Die Voraussetzung zur Prüfungsdurchführung ist die jeweilige Verordnung des Berufes. Verordnungen zu lesen und „rechtssicher“ umzusetzen, ist eine weitere Hürde. Es gibt Verordnungen, die durch die Verwendung verschiedenster Bezeichnungen für ein und denselben Sachverhalt für Verwirrung sorgen.  Bei Prüfungen die aus mehreren Teilen bestehen, ist eine genaue Beschreibung erforderlich, an welchen Stellen des Prüfungsverfahrens Noten zusammengezogen und geteilt werden, um das Bestehen der Prüfung zu ermitteln. Auch hier gibt es Schwächen in den Verordnungen, die durch eine einheitliche Verwendung von denselben Wörtern und exakte Beschreibungen bei mehrteiligen Prüfungen zur Ermittlung des Bestehens verhindert werden könnte.

Der Frust bei der Durchführung von Prüfungen

Zuständige Stellen lassen immer wieder Prüfungen durchführen, die nicht oder teilweise nicht der jeweiligen Verordnung entsprechen. Es kann passieren, dass die Ausschussmitglieder die Verordnung unterschiedlich interpretieren und um den Ablauf nicht zu gefährden, einfach den Anweisungen der zuständigen Stellen folgen. Hier kann eine Benachteiligung des Prüflings eintreten, was für die Ausschussmitglieder schon belastend sein kann.

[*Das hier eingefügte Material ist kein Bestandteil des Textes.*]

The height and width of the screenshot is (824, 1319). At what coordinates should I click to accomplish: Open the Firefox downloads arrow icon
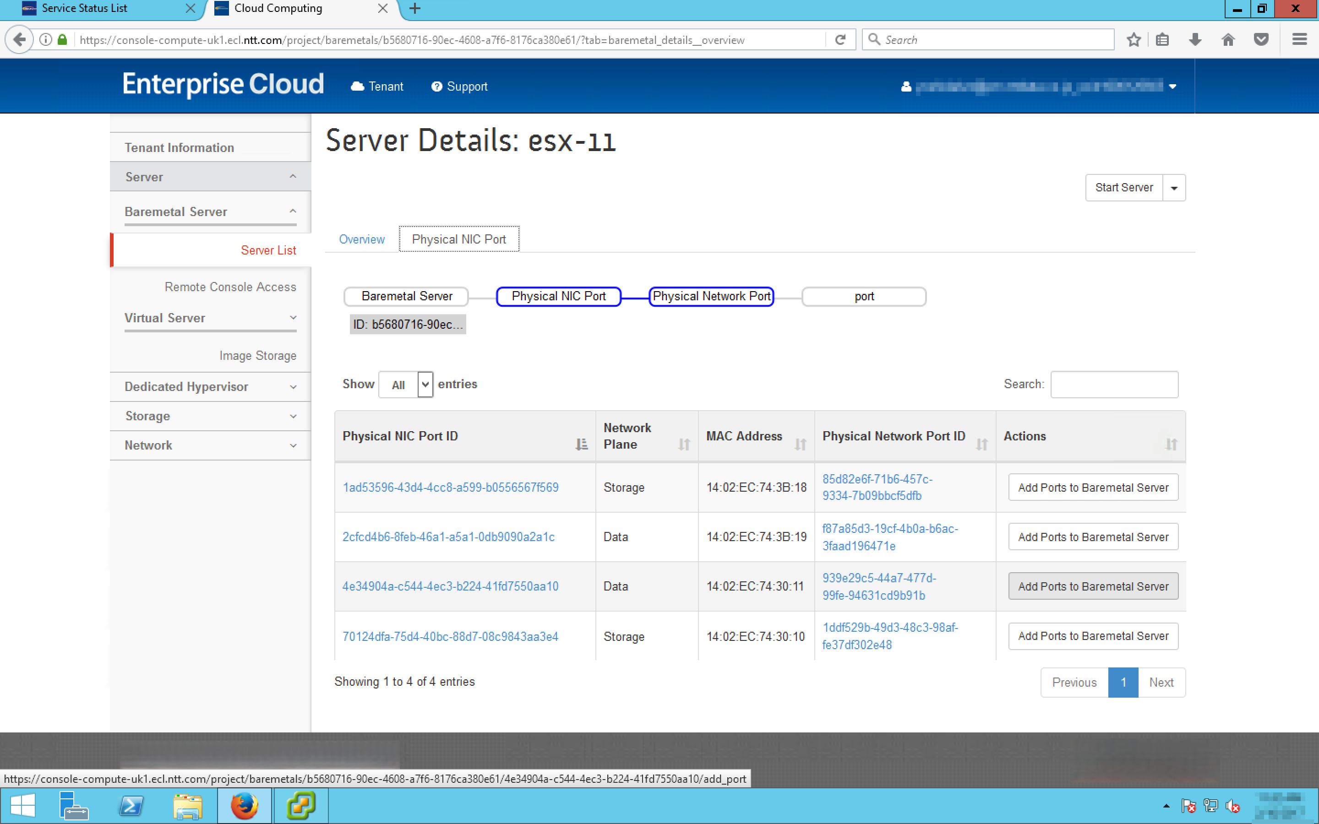[x=1195, y=39]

Zuständige Stellen versuchen immer wieder, durch vorgegebene Bewertungsbögen Einfluss auf die Bewertungskriterien und dadurch die Ermittlung der Noten zu nehmen. Begründet wird dies mit der „rechtssicheren“ Prüfungsdurchführung.  Solche Versuche müssen abgewehrt werden und führen zu Diskussionen mit den zuständigen Stellen, da der Prüfungsausschuss in seiner Gesamtheit das Ergebnis ermittelt und die Bewertungskriterien dafür festlegt und nicht die zuständige Stelle.

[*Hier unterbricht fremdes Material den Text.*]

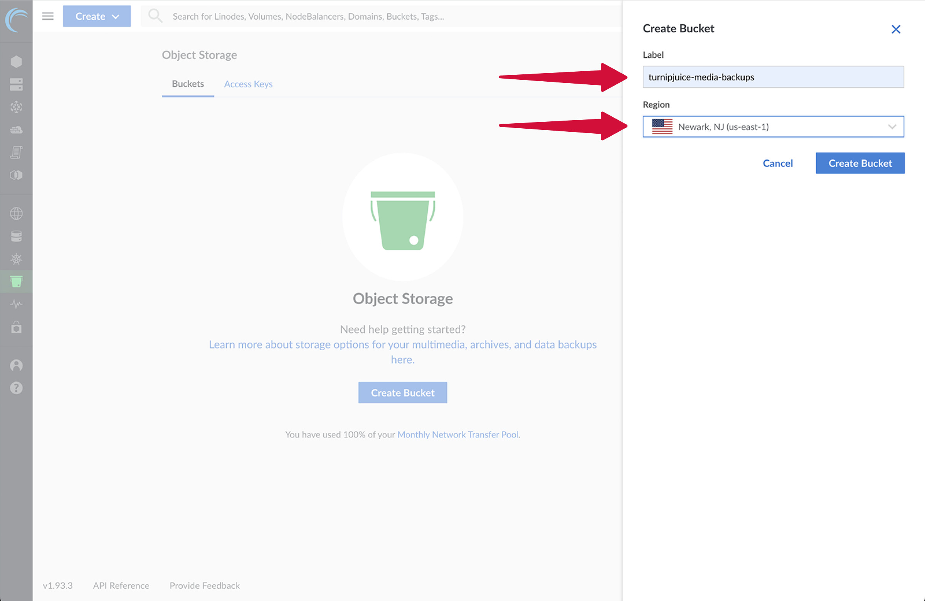Open the Monthly Network Transfer Pool link
925x601 pixels.
click(x=457, y=434)
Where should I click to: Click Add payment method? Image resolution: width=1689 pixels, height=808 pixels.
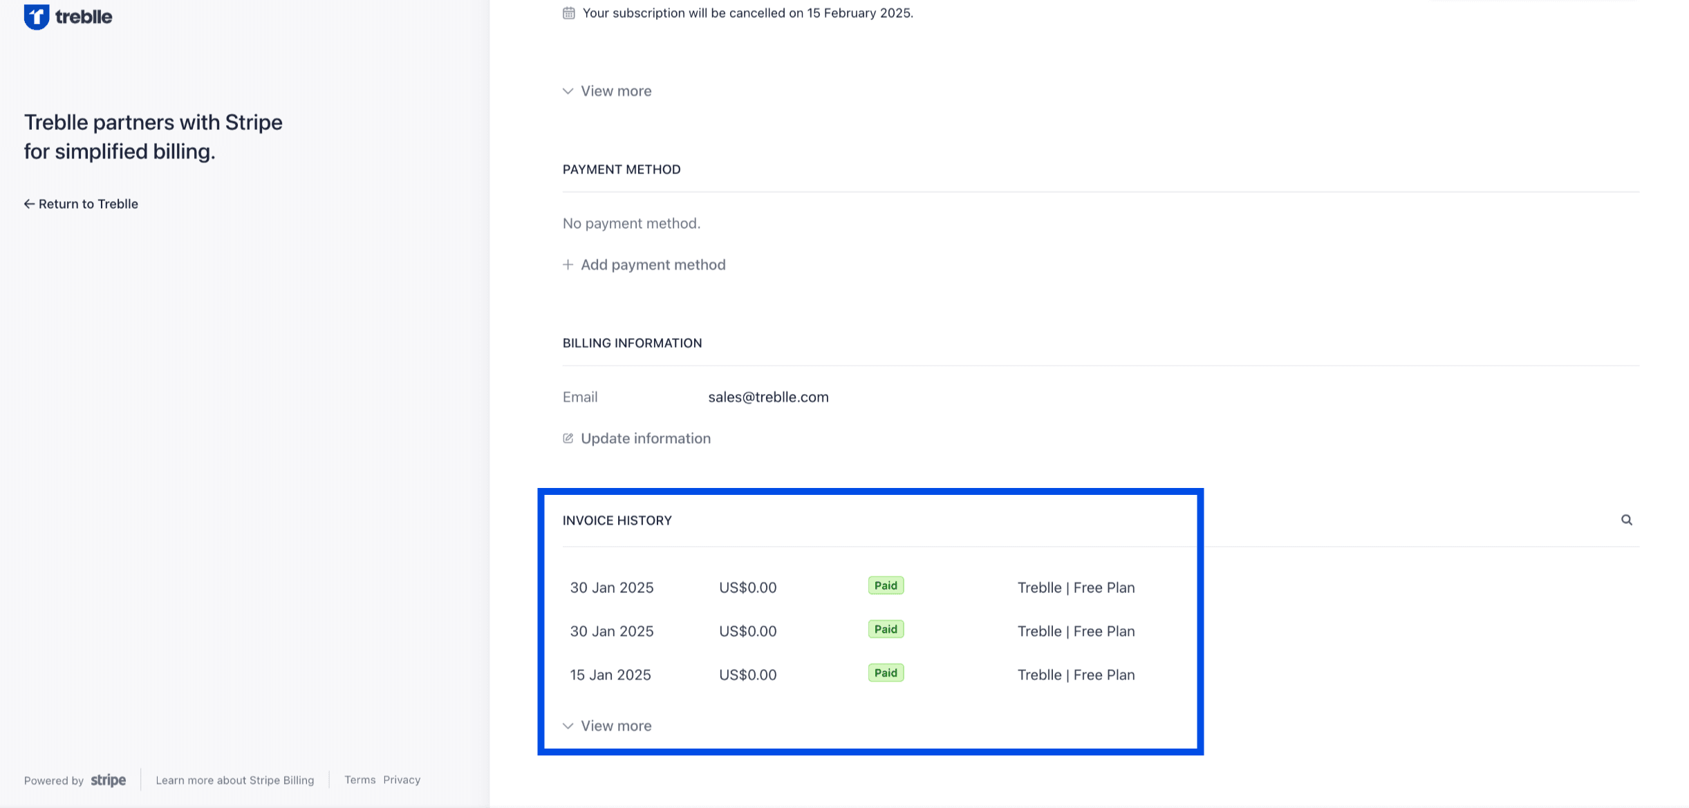tap(653, 265)
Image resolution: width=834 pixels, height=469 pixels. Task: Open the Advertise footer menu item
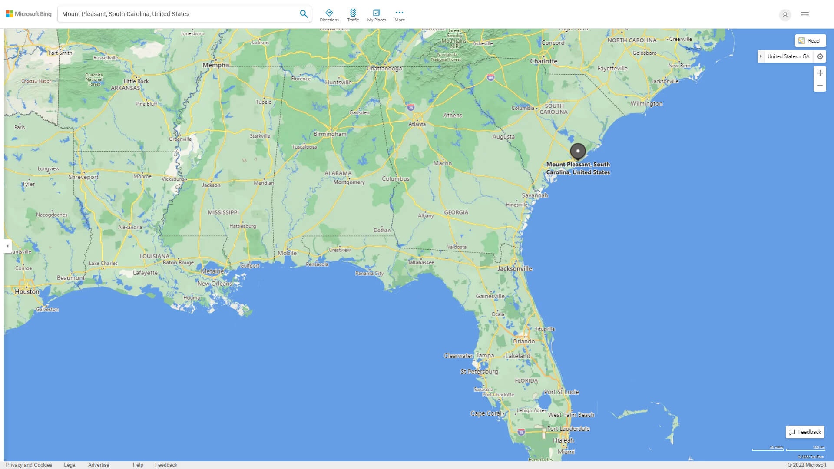pyautogui.click(x=99, y=465)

Es gibt Verordnungen, die älter als 20 Jahre sind. Dort mit gutem Gewissen eine berufliche Handlungsfähigkeit zu bestätigen, erscheint bei nicht mehr zeitgemäßen Inhalten oder Prüfungsinstrumenten abenteuerlich.

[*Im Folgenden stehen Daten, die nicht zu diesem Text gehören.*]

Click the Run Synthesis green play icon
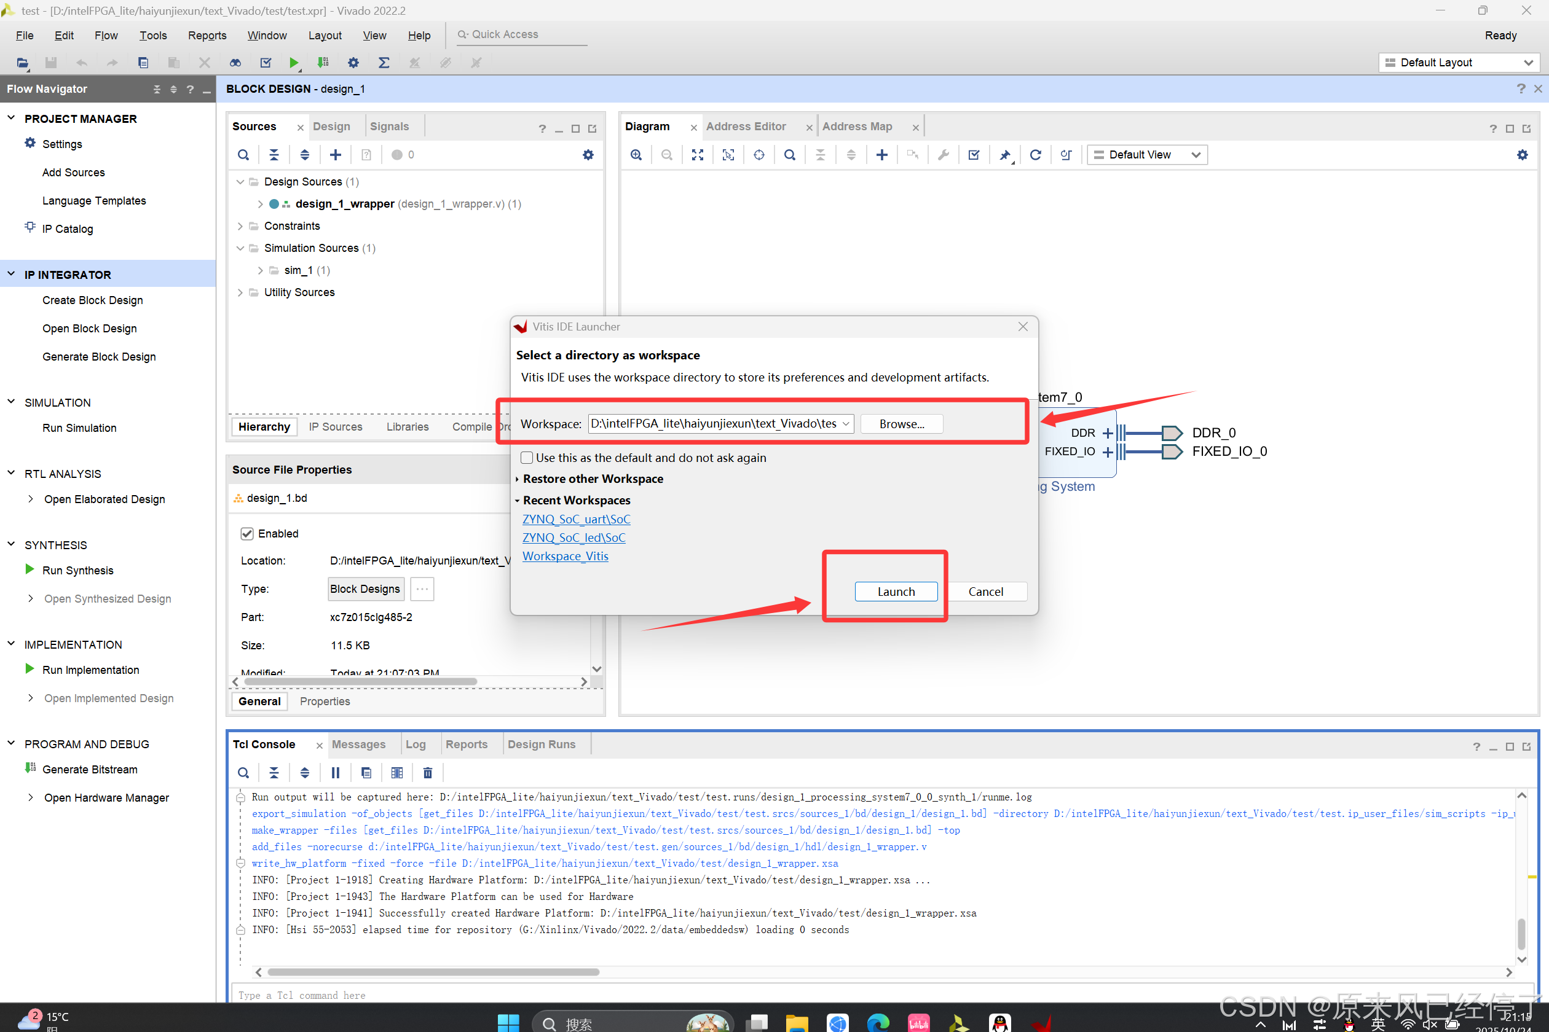The height and width of the screenshot is (1032, 1549). [30, 569]
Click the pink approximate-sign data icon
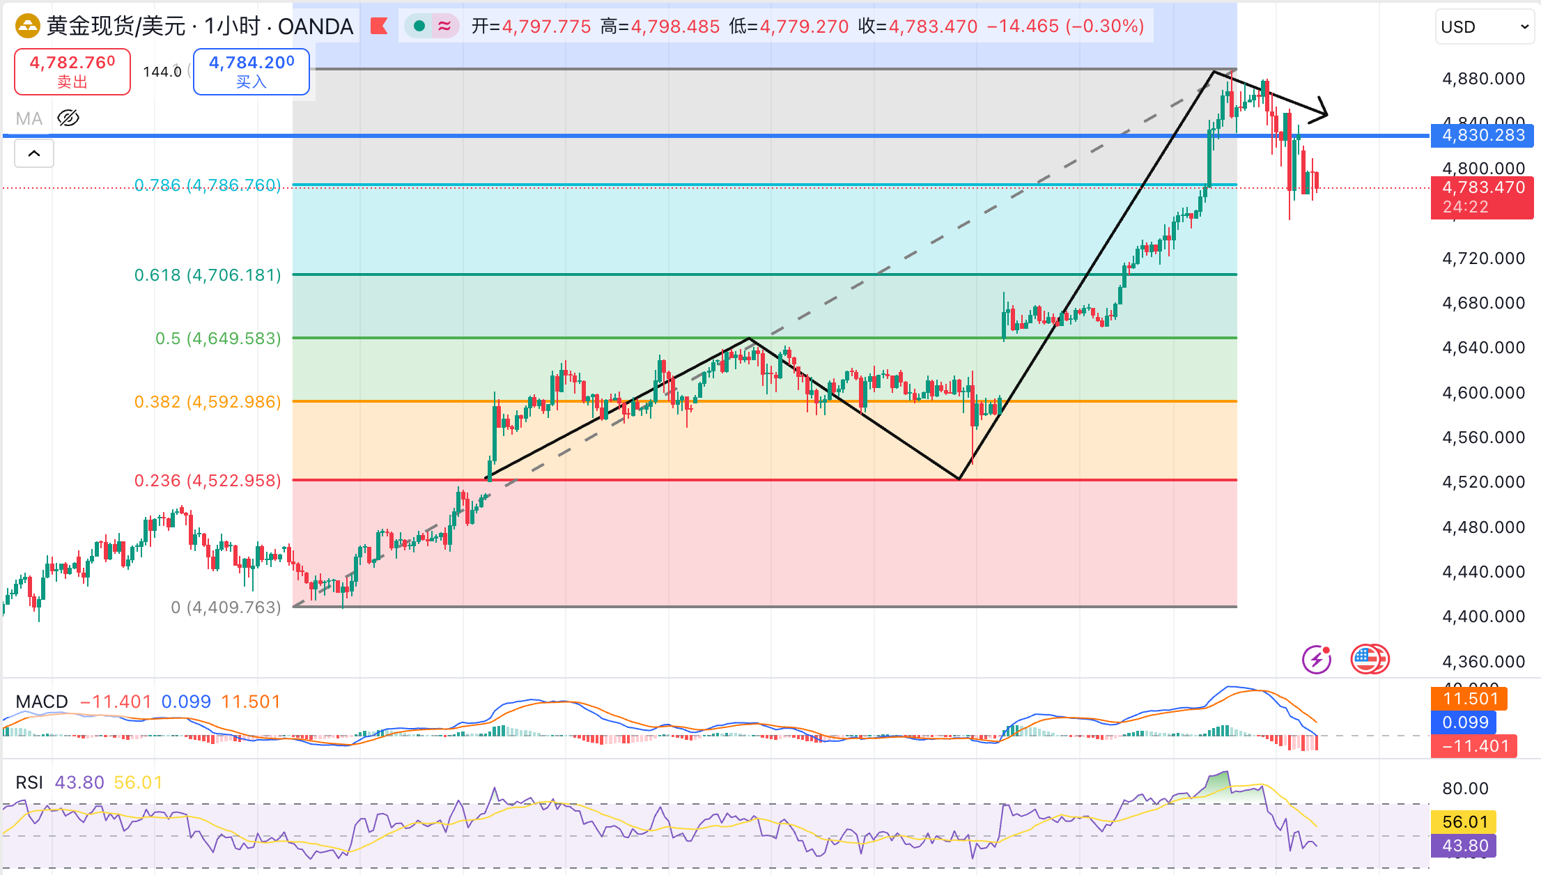Image resolution: width=1541 pixels, height=875 pixels. tap(444, 26)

Nichtsdestotrotz: Die Lust!

Die Liste der Unwägbarkeiten ließe sich noch verlängern. Trotz der beschriebenen Erschwernisse bleibe ich weiterhin Prüferin. Menschen zu begegnen, die gut vorbereitet Spaß an der Ausbildung haben, sich den Erschwernissen einer Prüfung stellen und durch Kenntnismehrung Rahmenbedingungen für eine bessere Ausbildung schaffen, machen Freude und Lust, Prüfungen durchzuführen. Die Alternative wäre, nicht zu prüfen. Damit wäre jegliche Chance verloren, das Prüfungswesen im Rahmen der Möglichkeiten zu verändern. Prüflinge ohne Arbeitnehmervertreter zu prüfen, kann auch nicht im gewerkschaftlichen Sinne sein.

Abstimmung mit Füßen haben wir schon genug.